• **DOCUMENT**
Quantum Computing, Between Promise and Practicality

Few technologies have sparked as much curiosity, and caution, as quantum computing. Long confined to theory and experiment, it now appears to be entering a new phase. But what exactly makes it different from conventional computing, and why does it matter?

A New Kind of Computation

Quantum computing represents a fundamentally different model of processing information. Rather than solving problems step by step, as classical computers do, quantum systems explore many outcomes simultaneously by applying principles of quantum mechanics, such as superposition and entanglement.

Imagine a marble maze. A regular computer is like rolling one marble at a time through the maze. Even with many workers (multi-threaded cores) rolling marbles in parallel, each still follows a single path, one at a time. It’s about checking every possible route until one finds the exit.

Quantum computers operate differently. Picture a wavelike marble moving down all paths in the maze at once. These wave-like computations interact: wrong turns cancel each other out, while the correct path reinforces itself. When the wave collapses, it doesn’t show you the whole journey, it simply gives you the answer.

• **ACTIONS TO TAKE**
(1) Transcribe the passage of the quantum computing article starting at "A New Kind of" and ending at "finds the exit.".
(2) Go on with the quantum computing article from the point where it stops.

• **DATA EXTRACT**
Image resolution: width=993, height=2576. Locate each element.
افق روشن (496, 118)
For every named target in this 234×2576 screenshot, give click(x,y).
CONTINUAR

• **ANSWERS GIVEN**
(1)
A New Kind of Computation

Quantum computing represents a fundamentally different model of processing information. Rather than solving problems step by step, as classical computers do, quantum systems explore many outcomes simultaneously by applying principles of quantum mechanics, such as superposition and entanglement.

Imagine a marble maze. A regular computer is like rolling one marble at a time through the maze. Even with many workers (multi-threaded cores) rolling marbles in parallel, each still follows a single path, one at a time. It’s about checking every possible route until one finds the exit.

(2)
This is not just a question of speed. Quantum computing offers a fundamentally new approach to solving complex problems—an entirely different kind of engine.

From Theory to the Lab

The promise, however, has taken over a century to mature. The mathematics began with Planck’s energy quanta and Schrödinger’s wave-function in the early 20^th century. Yet it wasn’t until the 1980s that scientists posed the idea that nature itself might compute in quantum terms—and that simulating it would require quantum hardware. Experimental qubits began appearing in the 2000s, and commercial systems only emerged in recent years.

Tech historians will recognise the rhythm. Electricity required forty years of generators and grid cables before factories rewired. The internet spent decades in academic labs before reaching homes. Artificial intelligence lingered for sixty years before generative models captured global attention. But history also warns us that not all technological frontrunners last: Zeppelins once symbolised the future of air travel—until airplanes overtook them. Quantum technologies may face similar crossroads.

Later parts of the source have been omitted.